El Masters 1000 de Montreal ha sufrido un golpe difícil de imaginar antes de que comenzara el torneo. Alexander Zverev, segundo cabeza de serie y gran favorito tras las bajas de Jannik Sinner, Carlos Alcaraz o Novak Djokovic,, ha caído eliminado en su estreno frente a Tallon Griekspoor por 6-7, 6-2 y 6-4. La derrota supone un duro revés para el alemán, pero también para un torneo que, cuando apenas acaba de arrancar, ya no cuenta con ningún integrante del top5 mundial en competición.
Llegaba Zverev a Canadá con una oportunidad inmejorable para sumar un título de enorme prestigio. Sin varios de los principales nombres del circuito en el cuadro, el alemán partía como el gran candidato al trofeo. Sin embargo, tras adjudicarse un primer set muy igualado en el desempate, su nivel cayó de forma considerable y permitió que Griekspoor diera la vuelta al partido con autoridad.

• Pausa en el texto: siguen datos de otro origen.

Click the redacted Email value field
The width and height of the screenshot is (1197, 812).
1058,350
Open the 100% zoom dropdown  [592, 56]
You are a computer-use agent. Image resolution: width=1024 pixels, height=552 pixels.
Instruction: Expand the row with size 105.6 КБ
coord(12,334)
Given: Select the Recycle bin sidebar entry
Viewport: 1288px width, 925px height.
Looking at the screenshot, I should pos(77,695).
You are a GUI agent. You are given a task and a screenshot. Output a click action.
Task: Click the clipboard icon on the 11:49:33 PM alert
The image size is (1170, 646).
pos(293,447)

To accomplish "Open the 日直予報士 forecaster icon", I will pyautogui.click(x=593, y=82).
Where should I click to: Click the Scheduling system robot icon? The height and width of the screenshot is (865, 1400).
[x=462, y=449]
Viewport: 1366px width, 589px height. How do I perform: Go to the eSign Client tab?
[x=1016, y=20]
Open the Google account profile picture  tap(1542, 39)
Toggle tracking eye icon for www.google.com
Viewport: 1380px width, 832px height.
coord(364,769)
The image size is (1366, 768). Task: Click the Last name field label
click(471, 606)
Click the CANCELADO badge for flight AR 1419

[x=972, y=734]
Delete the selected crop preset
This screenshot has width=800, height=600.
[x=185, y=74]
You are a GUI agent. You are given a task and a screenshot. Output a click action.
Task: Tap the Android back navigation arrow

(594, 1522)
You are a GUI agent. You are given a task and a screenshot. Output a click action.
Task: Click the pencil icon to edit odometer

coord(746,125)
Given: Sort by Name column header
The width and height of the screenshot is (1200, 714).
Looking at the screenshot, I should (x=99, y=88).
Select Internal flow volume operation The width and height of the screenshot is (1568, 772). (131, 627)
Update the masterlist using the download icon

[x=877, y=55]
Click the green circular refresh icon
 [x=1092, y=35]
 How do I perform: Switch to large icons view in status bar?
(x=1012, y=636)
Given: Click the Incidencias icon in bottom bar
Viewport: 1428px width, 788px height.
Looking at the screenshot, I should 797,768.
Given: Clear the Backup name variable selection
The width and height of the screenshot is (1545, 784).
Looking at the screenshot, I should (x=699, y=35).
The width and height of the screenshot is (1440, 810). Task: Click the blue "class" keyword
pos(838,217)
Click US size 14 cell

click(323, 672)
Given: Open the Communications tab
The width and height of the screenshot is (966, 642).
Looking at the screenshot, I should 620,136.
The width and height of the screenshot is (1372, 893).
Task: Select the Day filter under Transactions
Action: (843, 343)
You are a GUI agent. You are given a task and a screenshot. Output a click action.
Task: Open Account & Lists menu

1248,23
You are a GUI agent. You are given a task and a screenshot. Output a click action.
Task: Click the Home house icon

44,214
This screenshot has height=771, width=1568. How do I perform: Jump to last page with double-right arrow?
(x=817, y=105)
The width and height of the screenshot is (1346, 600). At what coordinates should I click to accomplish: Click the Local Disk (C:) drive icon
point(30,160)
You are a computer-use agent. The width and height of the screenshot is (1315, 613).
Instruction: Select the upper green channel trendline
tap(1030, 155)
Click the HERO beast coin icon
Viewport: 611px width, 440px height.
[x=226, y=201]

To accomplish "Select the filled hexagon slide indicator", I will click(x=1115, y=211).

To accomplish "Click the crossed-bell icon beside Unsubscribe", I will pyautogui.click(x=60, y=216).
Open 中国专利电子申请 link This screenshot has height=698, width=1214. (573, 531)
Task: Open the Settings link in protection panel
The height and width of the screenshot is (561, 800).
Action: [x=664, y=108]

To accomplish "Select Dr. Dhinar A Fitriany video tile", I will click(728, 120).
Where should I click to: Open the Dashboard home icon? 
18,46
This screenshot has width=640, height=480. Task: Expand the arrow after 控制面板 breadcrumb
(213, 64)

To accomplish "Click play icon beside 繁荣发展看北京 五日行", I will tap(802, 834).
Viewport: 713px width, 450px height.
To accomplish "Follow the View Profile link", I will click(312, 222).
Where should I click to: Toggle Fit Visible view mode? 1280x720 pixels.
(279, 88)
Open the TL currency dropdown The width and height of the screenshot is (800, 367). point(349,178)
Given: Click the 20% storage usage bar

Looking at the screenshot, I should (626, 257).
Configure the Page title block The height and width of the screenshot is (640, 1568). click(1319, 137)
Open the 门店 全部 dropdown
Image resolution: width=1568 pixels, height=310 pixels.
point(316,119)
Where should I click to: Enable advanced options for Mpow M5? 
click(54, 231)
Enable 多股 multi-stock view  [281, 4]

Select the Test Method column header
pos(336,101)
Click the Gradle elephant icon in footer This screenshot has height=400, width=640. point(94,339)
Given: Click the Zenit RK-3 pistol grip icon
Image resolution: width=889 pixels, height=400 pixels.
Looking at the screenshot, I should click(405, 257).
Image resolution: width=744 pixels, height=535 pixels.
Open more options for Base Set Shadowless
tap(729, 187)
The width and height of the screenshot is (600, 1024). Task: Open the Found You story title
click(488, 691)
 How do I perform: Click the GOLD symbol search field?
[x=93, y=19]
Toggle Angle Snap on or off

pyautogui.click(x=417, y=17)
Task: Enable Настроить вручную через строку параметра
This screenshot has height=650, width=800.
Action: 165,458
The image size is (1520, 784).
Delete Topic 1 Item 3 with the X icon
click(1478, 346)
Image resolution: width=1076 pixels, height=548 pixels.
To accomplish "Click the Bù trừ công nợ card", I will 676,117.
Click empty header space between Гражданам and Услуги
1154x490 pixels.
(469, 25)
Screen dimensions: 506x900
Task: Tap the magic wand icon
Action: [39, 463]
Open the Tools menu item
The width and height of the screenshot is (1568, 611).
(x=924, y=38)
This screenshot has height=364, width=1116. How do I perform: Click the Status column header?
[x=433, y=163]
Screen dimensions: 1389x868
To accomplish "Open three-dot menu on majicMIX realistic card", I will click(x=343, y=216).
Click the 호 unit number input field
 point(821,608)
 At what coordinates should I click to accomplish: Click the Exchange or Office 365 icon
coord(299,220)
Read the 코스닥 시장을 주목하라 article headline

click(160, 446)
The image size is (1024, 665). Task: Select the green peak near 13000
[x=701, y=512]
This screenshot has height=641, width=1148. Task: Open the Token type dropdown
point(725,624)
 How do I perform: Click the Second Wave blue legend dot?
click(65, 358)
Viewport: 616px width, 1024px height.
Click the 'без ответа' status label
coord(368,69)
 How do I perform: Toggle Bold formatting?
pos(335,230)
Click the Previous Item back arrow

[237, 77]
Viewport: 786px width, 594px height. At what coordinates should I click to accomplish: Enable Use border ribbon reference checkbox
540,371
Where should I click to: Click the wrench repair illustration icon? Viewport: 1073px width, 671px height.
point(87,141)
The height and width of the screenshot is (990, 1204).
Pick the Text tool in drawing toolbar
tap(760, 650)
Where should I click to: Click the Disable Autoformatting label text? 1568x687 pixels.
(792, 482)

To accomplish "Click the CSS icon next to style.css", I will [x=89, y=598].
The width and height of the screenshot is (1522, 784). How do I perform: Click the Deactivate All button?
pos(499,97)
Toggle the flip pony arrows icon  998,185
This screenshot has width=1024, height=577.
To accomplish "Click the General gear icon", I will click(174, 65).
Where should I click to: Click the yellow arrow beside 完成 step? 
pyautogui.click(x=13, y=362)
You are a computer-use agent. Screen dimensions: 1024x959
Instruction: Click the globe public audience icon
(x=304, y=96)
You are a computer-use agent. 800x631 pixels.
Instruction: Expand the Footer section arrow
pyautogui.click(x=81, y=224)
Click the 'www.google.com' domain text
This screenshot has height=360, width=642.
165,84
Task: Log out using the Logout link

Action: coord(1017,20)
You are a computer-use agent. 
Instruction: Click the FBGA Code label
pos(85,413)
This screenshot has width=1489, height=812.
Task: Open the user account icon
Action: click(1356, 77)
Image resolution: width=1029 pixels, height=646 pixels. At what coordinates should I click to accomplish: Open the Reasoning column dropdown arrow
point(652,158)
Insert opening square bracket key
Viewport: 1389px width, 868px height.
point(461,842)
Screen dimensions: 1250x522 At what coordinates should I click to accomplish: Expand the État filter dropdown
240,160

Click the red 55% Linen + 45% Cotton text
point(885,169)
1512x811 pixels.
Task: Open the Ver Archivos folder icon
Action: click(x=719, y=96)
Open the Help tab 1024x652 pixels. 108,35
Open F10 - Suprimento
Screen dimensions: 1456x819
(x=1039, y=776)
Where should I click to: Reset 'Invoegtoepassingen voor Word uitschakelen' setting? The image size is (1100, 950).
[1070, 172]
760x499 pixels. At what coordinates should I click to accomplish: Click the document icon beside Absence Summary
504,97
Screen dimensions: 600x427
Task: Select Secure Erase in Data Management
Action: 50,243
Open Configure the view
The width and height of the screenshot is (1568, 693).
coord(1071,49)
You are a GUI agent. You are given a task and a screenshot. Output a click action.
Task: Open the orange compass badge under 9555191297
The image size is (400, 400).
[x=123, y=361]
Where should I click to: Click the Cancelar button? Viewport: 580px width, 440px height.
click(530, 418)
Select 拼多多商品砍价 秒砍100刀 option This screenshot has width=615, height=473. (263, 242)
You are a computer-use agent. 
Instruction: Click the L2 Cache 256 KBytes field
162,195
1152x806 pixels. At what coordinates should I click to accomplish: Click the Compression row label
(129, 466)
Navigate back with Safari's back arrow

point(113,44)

El neerlandés fue creciendo con el paso de los minutos, dominó los intercambios desde el fondo de la pista y aprovechó el descenso de intensidad de Zverev para llevarse con claridad los dos últimos parciales. El resultado supone una de las victorias más importantes de su temporada y le abre de par en par las puertas de un cuadro que ha quedado completamente abierto.
Un torneo todavía más descafeinado
Si la eliminación de Zverev es una mala noticia para el alemán, para la organización del Masters 1000 de Montreal representa un auténtico contratiempo. Antes incluso del inicio del torneo ya se habían producido las retiradas de Carlos Alcaraz, Jannik Sinner o Novak Djokovic, una lista a la que esta misma tarde se sumó la de Félix Auge-Aliassime, el ídolo local, que no podrá salta a pista por una lesión de espalda de última hora.
Con este nuevo marcador sobre la mesa, la derrota del alemán termina por completar un escenario impensable: ningún integrante del top5 mundial sigue con vida cuando el torneo apenas ha superado sus primeras jornadas. Aunque esta circunstancia abre la puerta a una edición mucho más imprevisible y brinda oportunidades a jugadores que habitualmente parten un escalón por detrás, también priva al público canadiense de ver en acción a las grandes referencias del circuito masculino.
Para Zverev, por cierto, el golpe es ligeramente importante. El alemán, que venía de firmar una primavera gloriosa en categoría Grand Slam, desperdicia una ocasión de oro para recortar distancias en la clasificación y conquistar un Masters 1000 que, sobre el papel, parecía más accesible que nunca.